**DATA UNDER STUDY:**
_ _ _ _

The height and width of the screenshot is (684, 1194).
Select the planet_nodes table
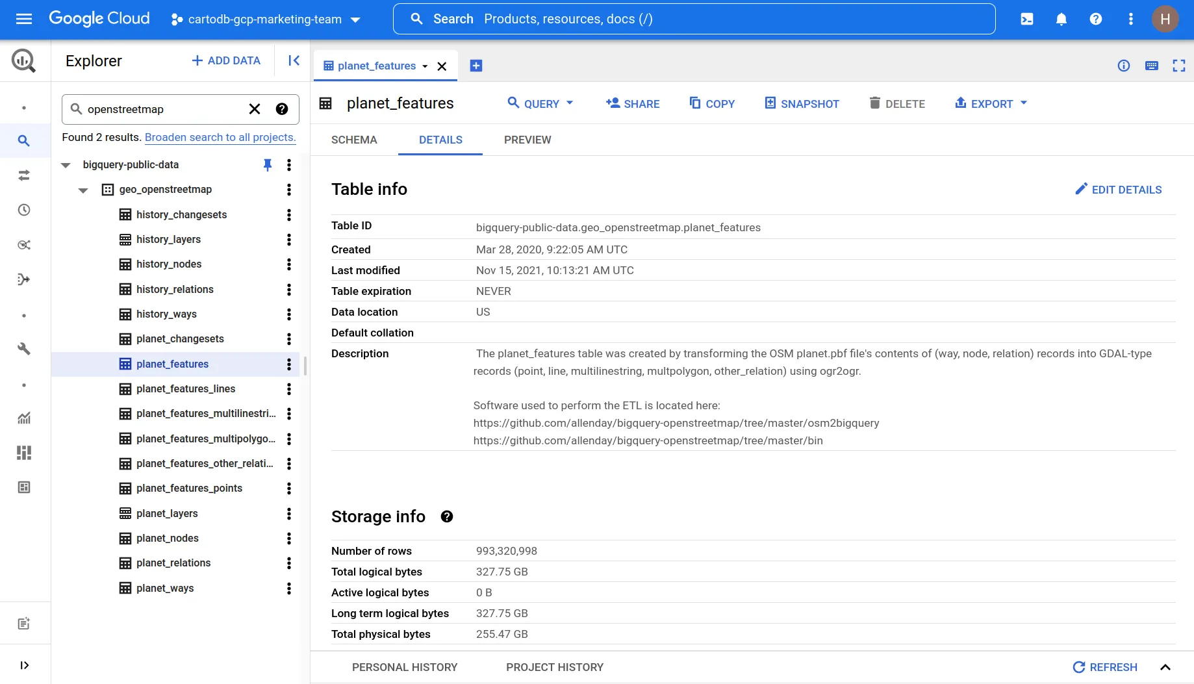coord(168,538)
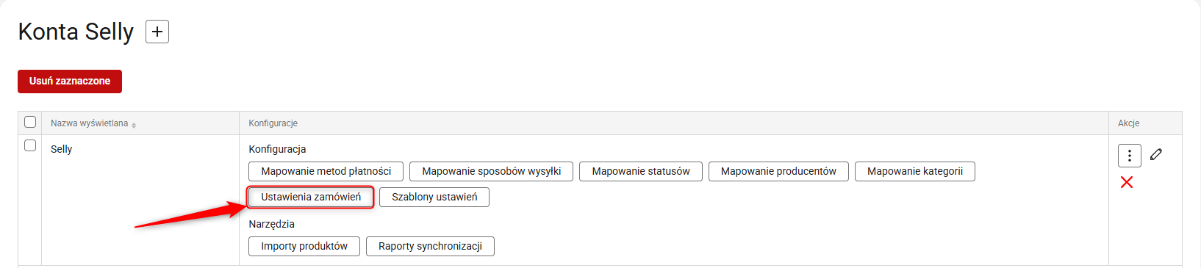Image resolution: width=1201 pixels, height=268 pixels.
Task: Edit the Selly account with pencil icon
Action: coord(1156,154)
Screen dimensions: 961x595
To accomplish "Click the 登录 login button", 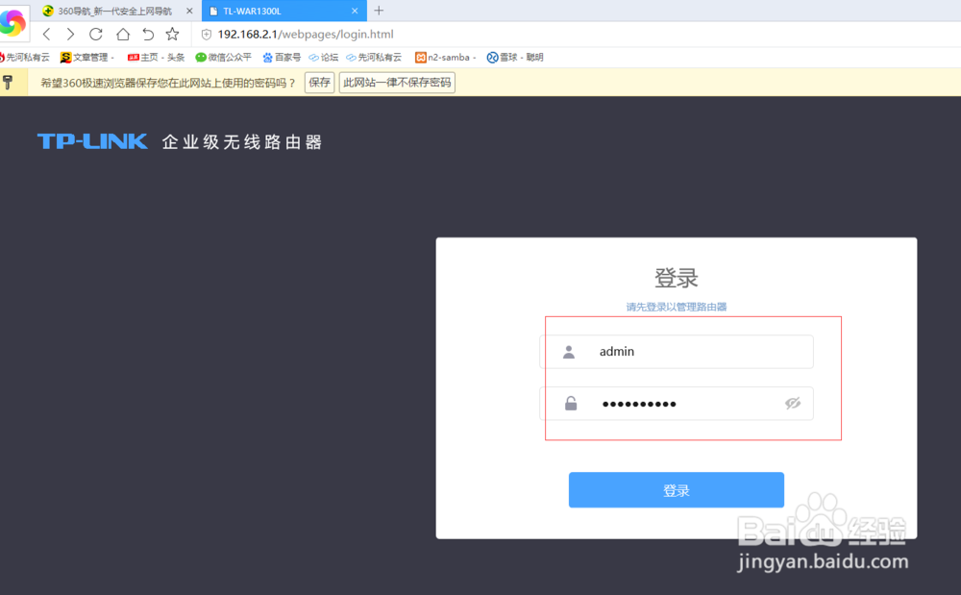I will [x=676, y=489].
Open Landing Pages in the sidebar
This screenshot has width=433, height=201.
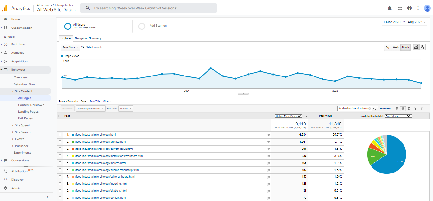(28, 112)

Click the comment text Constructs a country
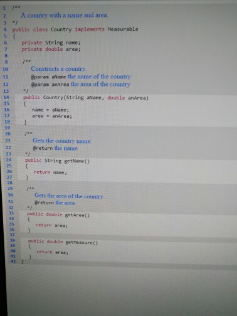[59, 69]
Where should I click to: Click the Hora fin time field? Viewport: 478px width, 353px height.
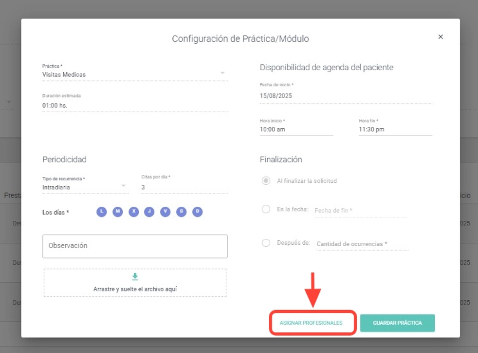pos(395,130)
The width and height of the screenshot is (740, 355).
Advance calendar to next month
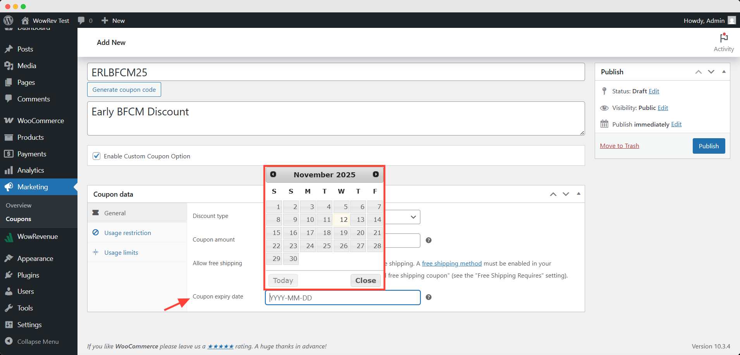coord(375,174)
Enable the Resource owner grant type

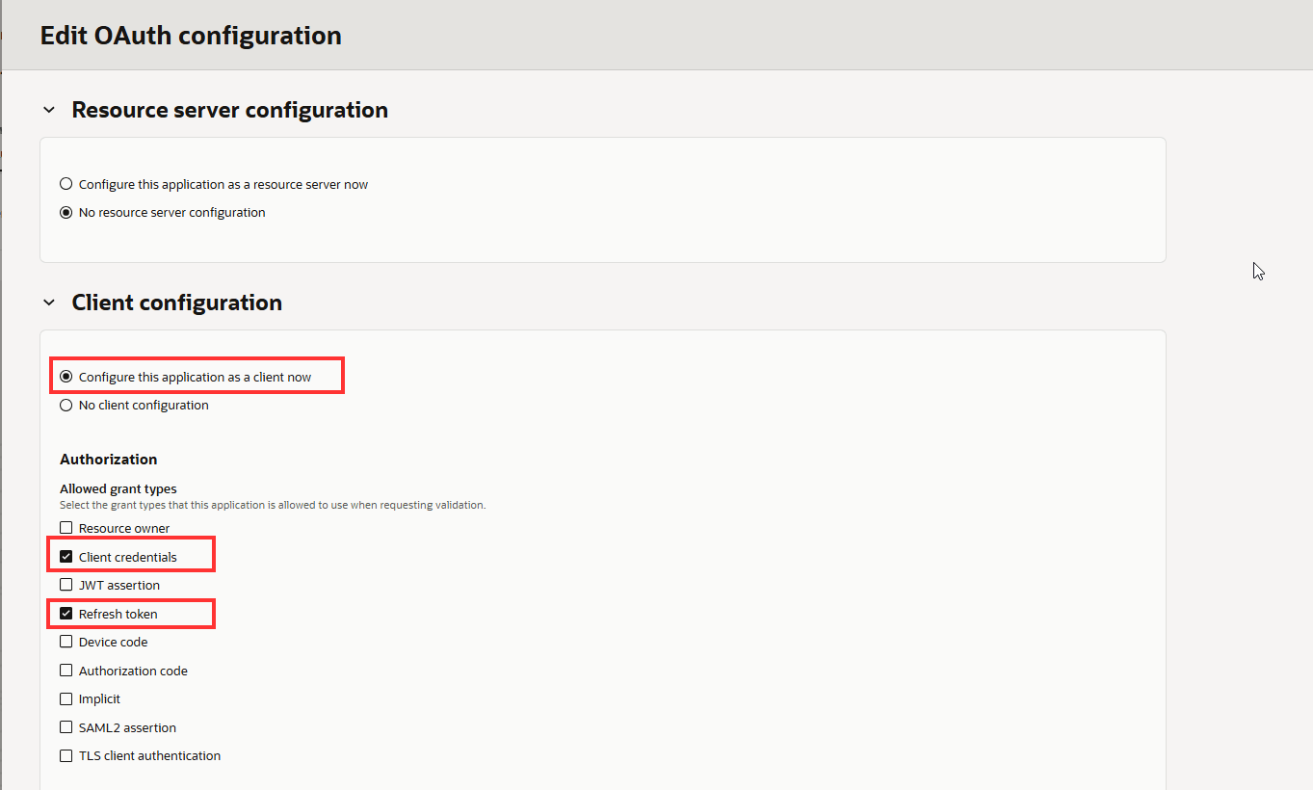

_ _ _ _

**EXERCISE DIRECTIONS:** Return only the line with "Advance calendar to next month" and the lines after it up to the end of the records, exact and free of pictures.

**TASK SOLUTION:**
Advance calendar to next month
coord(375,174)
Enable the Resource owner grant type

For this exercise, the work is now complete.